The Engagement: America's Quarter-Century Struggle Over Same-Sex Marriage
- Cover of the first edition
- Author: Sasha Issenberg
- Language: English
- Subject: History of same-sex marriage in the United States
- Publisher: Pantheon Books
- Publication date: 2021
- Publication place: United States
- Media type: Print
- Pages: 928
- ISBN: 978-1-5247-4874-6

= The Engagement (book) =

2021 book by Sasha Issenberg

The Engagement: America's Quarter-Century Struggle Over Same-Sex Marriage is a 2021 book about the history of same-sex marriage in the United States by the journalist Sasha Issenberg. Publication was delayed a year by the COVID-19 pandemic. The Engagement received generally positive reviews; critics described it as a detailed, comprehensive account.

==Background and publication history==
Sasha Issenberg is an American political journalist. As of 2021, he taught political science at the University of California, Los Angeles.

The Engagement was originally slated for publication in June 2020 by Pantheon Books. The COVID-19 pandemic disrupted supply chains for book manufacturing, leading the publisher to defer the book's release first to September 2020, then to June 2021. Random House Audio released an audiobook narrated by Graham Halstead.

==Reception==
The Engagement was shortlisted for the J. Anthony Lukas Work-in-Progress Award in 2016. It received positive reviews from the historian Michael Henry Adams in The Guardian, the political scientist Daniel Bennett in Christianity Today, Chad Blair in the Honolulu Civil Beat, the LGBT historian Eric Cervini in The New York Times, Rebekah Kati in Library Journal, Kathleen McBroom in Booklist, and Publishers Weekly; and a mixed review from Kirkus Reviews.

Adams described The Engagement as an "engaging, authoritative and impeccably sourced" work of LGBT history. He wrote that the book might teach progressive activists that not only "the most radical policy positions" would prove successful. Bennett reviewed The Engagement alongside William Eskridge and Christopher Riano's Marriage Equality: From Outlaws to In-Laws. He recommended both works to conservative Christians, stating "Even though their authors surely oppose Christian views of marriage, they still offer many insights we can gratefully take into account." He commended Issenberg's focus on the role of individuals.

Blair wrote that The Engagement was "an invaluable reminder" of Hawaii's part in the history of same-sex marriage. He credited Issenberg with "deep attention to detail, a mastery of the facts and a smooth narration" and predicted that the book would draw much attention. Cervini praised the book as "a lively, encyclopedic survey of the struggle for marriage equality". He concluded from Issenberg's account that the same-sex marriage movement was shaped by opposition from conservatives, funded by wealthy gay donors, and predominantly white. He suggested that Issenberg should have engaged with critiques of marriage by Urvashi Vaid, Michael Warner, and Martha Fineman.

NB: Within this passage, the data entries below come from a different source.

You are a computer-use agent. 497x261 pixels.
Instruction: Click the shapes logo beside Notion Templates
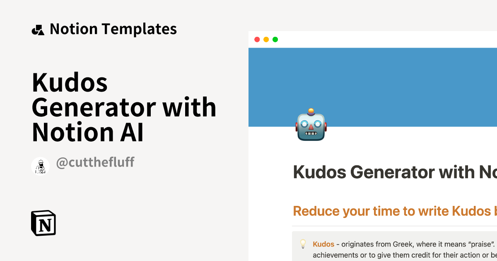click(38, 28)
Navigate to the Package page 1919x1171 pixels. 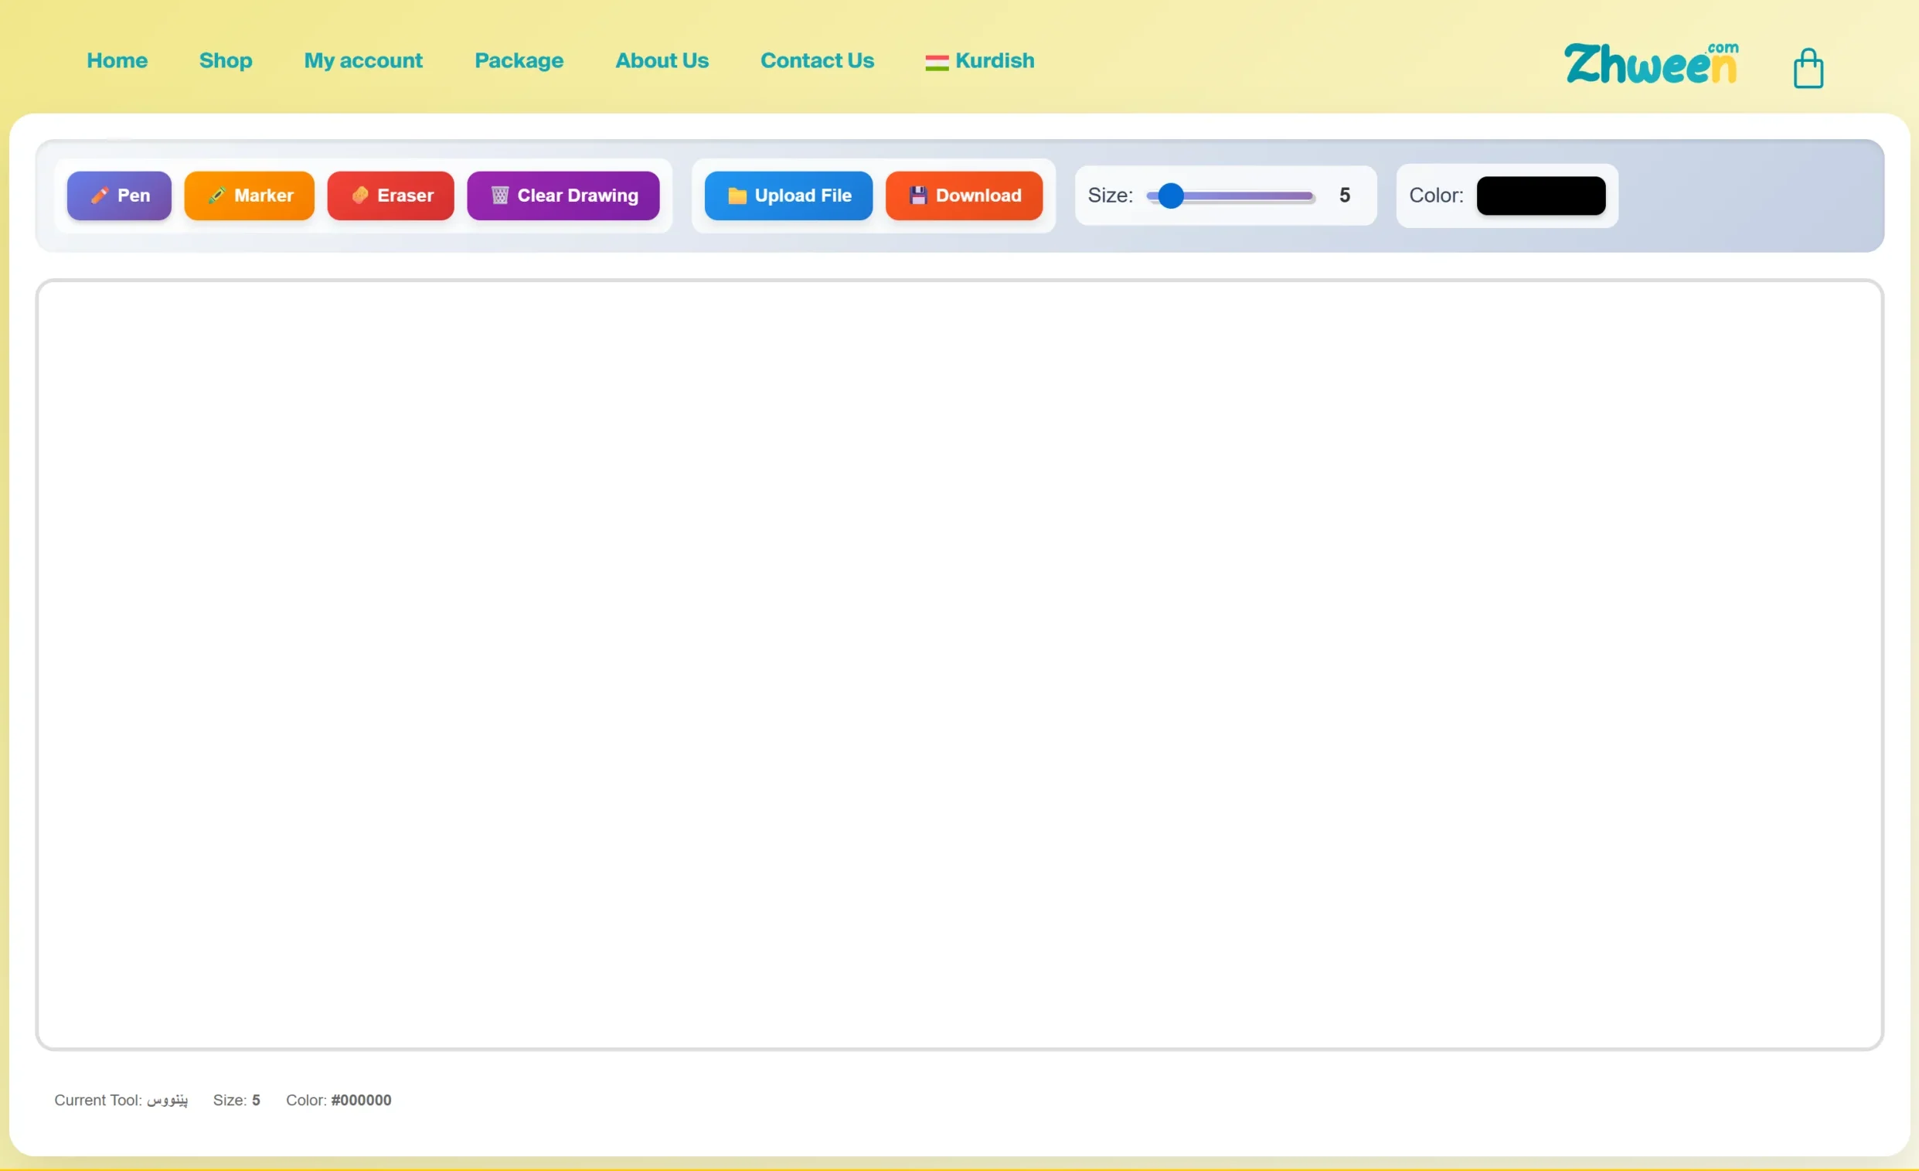point(519,61)
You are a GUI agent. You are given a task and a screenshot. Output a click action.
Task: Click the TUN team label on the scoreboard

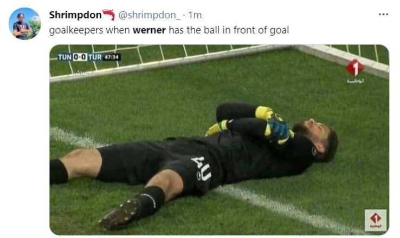click(x=65, y=57)
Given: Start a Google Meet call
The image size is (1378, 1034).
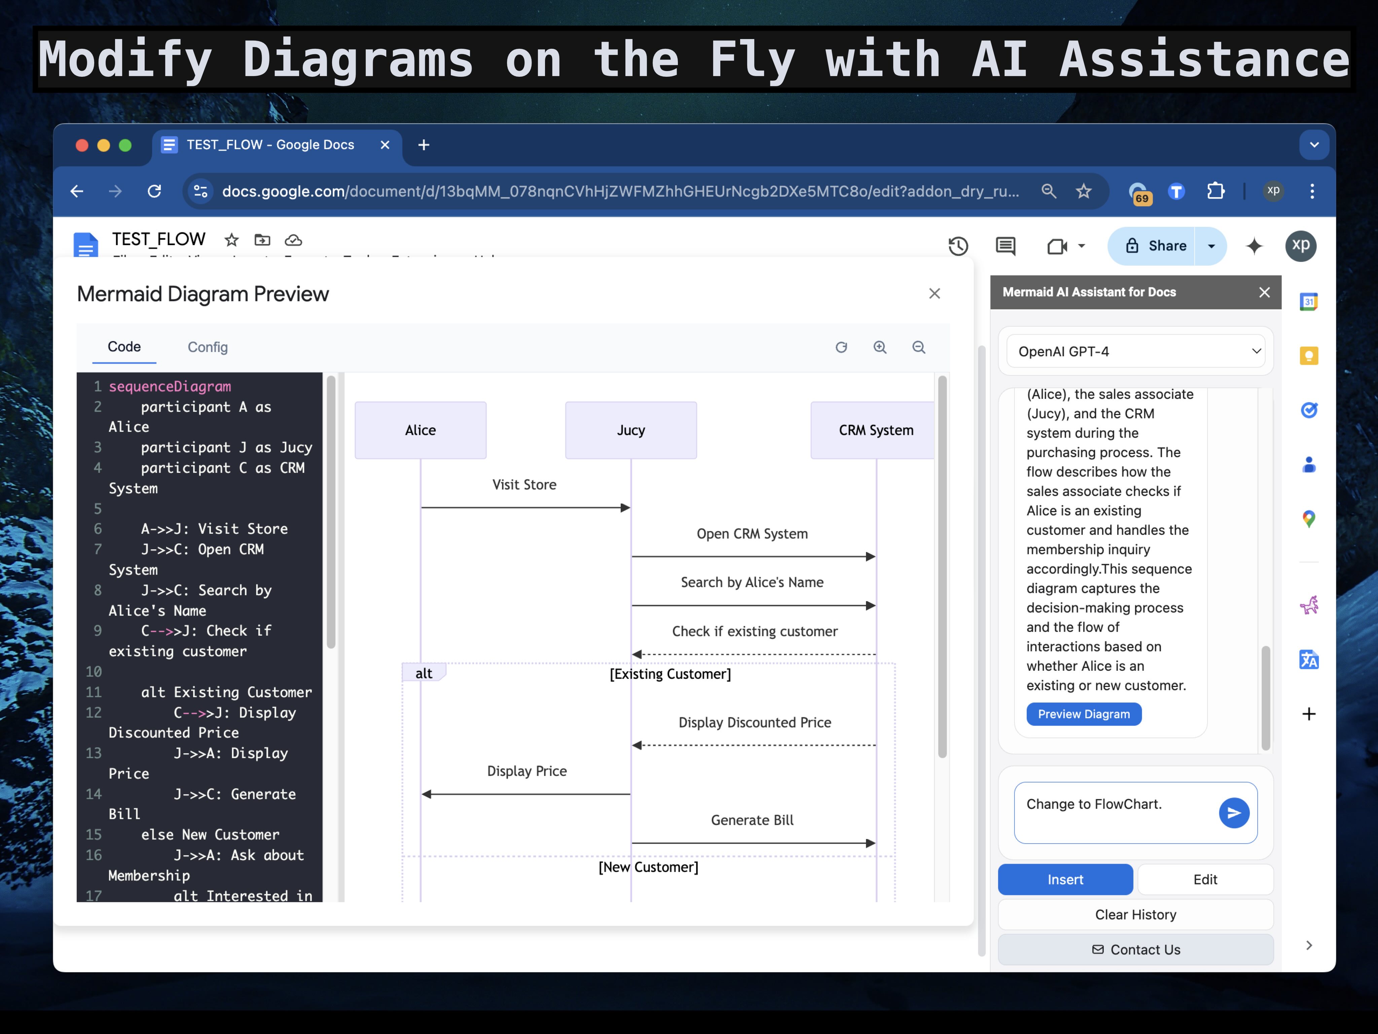Looking at the screenshot, I should point(1057,246).
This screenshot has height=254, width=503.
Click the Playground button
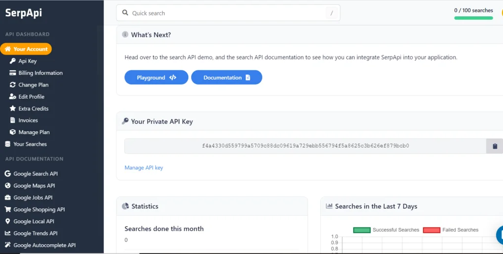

Kati described The Engagement as "a comprehensive work of civil rights history that is sure to interest political and legal enthusiasts". She remarked that the chapters "tend to meander". McBroom called the book an "exhaustive, detailed, and authoritative overview", commending Issenberg's "nuanced and insightful reporting". She recommended The Engagement to young adult readers. The Publishers Weekly reviewer commented that the level of detail provided "slows the proceedings somewhat", but praised the book as "a definitive portrait of a key victory in the battle for LGBTQ rights". The Kirkus Reviews reviewer considered The Engagement overdetailed and 200 pages too long; nevertheless, the reviewer recommended it to libraries, bookstores, and "LGBTQ studies completists".